SORTIE SENDAGAYA

sortie sendagaya 1

Face à la sortie Sendagaya du jardin Shinjukugyoen il y a ce café Doutor dans un bâtiment étroit et terne, l’enseigne et la porte d’entrée en partie cachées par les branches des ginkgos plantés sur le trottoir, les ombres et la vétusté de l’immeuble ne donnent pas envie de franchir la porte vitrée. C’est donc un endroit plutôt tranquille, à l’intérieur on ne se bouscule pas pour trouver une place et même au plus fort de l’été les arbres amènent tant d’ombre que les lumières sont allumées en permanence. Un de ces lieux qu’on ne choisit que par dépit, pour se poser coûte que coûte, quand les pieds font mal de toutes ces avenues interminables qu’on trouve ici.

Pourtant c’est bien là que je retourne à chacun de mes passages dans ce quartier. Je commande à chaque fois le même café au goût insipide avec les mêmes pâtisseries sous plastique et je monte à l’étage. A l’étage il y a la salle des enfumés et des dormeurs, souvent ce sont les mêmes. Certains sont si fatigués qu’ils dorment avec la cigarette fumante entre deux doigts. Moi je profite du silence pour écrire sur mon carnet. Aujourd’hui encore il a fait très chaud. Septembre est bouillant. Depuis que je suis arrivé à Tokyo j’ai rencontré cinq artistes, réalisé quatre interviews et je n’arrête pas de penser à cette rencontre de la semaine dernière à Ogikubo.

C’était ma première soirée dans ce pub à l’ouest de Shibuya, mon interprète me montre discrètement la jeune femme qui est assise au bar. Je tourne la tête pour observer une jeune femme occupée à faire de la broderie. « Elle ne devrait pas être là aujourd’hui, en fait elle est venue pour vous » me confie l’interprète, et mon ego qui n’y tient plus… Je me sens contraint à lui être présenté tout en pensant que la broderie est certainement à des années lumières de mes centres d’intérêts.
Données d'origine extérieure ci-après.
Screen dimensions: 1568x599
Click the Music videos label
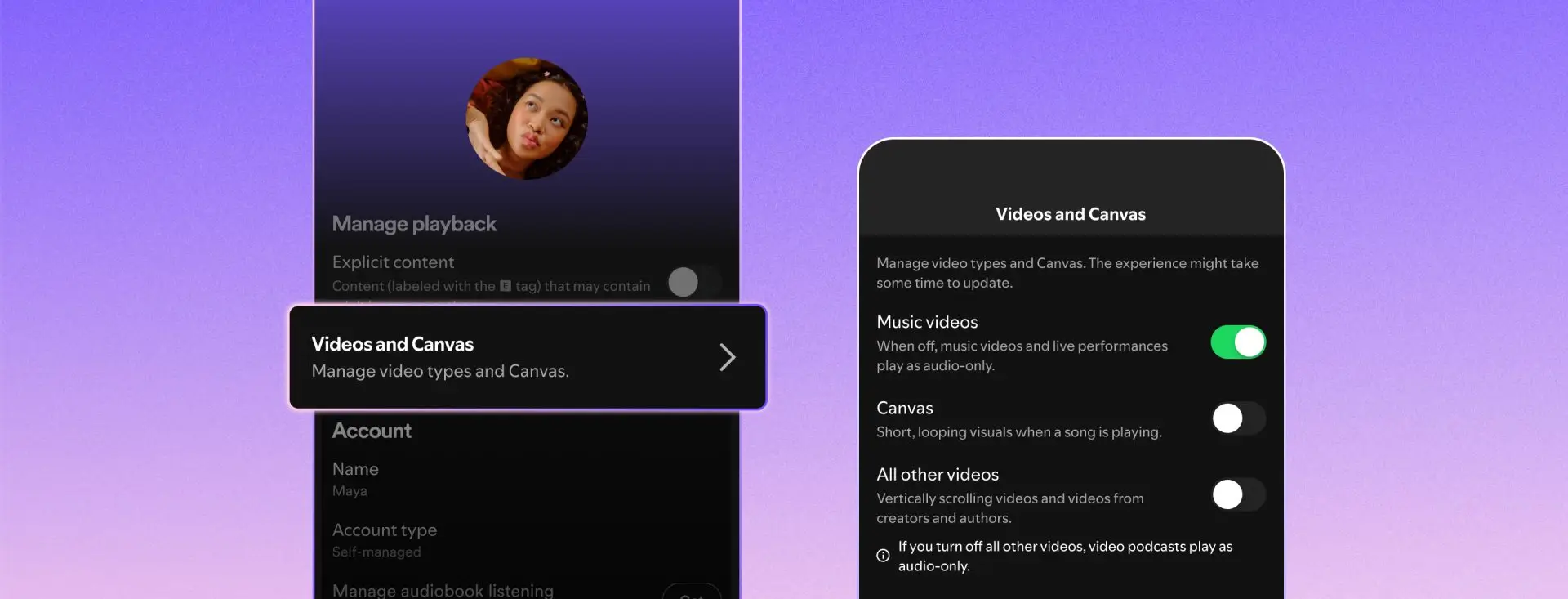[x=927, y=322]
L’interprète appelle la jeune fille qui vient s’asseoir à notre table, elle est intimidée, elle à l’air fragile. Je me sens minable.

L’interprète continue « Elle a souhaité spontanément faire une interview pour votre site web et il est vraiment rare au Japon que quelqu’un manifeste ainsi son désir ». J’ai tout de même accepté de faire l’interview, intrigué par l’attitude de la jeune femme quand elle brode, sa manière de laisser son enveloppe corporelle posée sur un tabouret de bar pendant qu’elle s’affaire dans un autre monde. Je le lui fait dire par l’interprète et ses yeux pleurent un peu.
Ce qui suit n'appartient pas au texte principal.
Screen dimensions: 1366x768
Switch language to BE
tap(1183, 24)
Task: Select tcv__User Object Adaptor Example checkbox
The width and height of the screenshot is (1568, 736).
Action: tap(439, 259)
Ça c’était la semaine passée dans le pub douillet de Ogikubo. Maintenant je suis dans ce café Doutor des ombres à regarder deux jeunes amoureux assis devant moi. La fille répond par des petits gloussements de gorge aux bêtises de son copain. Les mains passent d’une épaule à l’autre, s’aventurent un peu sur le visage. Eux-aussi fument et ça pique les yeux. Au-dessus de nos têtes les machines font ce qu’elles peuvent pour évacuer les brouillards. À ma gauche une jeune femme à peine arrivée sort son portable et plonge dans les abysses digitales, elle ne relève la tête que pour allumer une autre cigarette et elle replonge.

De l’interview réalisée avec la jeune Yumiko je retiens ce délicieux sentiment de ressemblance devant sa ténacité à suivre une route qu’elle seule peut entrevoir. Il y a aussi le décalage troublant entre son corps si frêle et l’énergie qui la traverse. Je l’ai écouté me parler de son travail de broderie et dans ses mots j’ai cru reconnaitre les paroles d’un maître de sabre. Mais plus que tout, je ne cesse de penser à son sourire immense qui a bien failli me faire tomber de ma chaise. Jusqu’à ce jour je ne connaissais que deux personnes capables de me sourire ainsi, avec abandon ou plutôt avec offrande.

Dans le café Doutor des ombres aujourd’hui une fille pose son bras sur les épaules d’un garçon. Elle le prend par le cou. Leurs têtes s’inclinent. Je suis assis derrière eux et je me demande par quel miracle on en arrive à un geste pareil.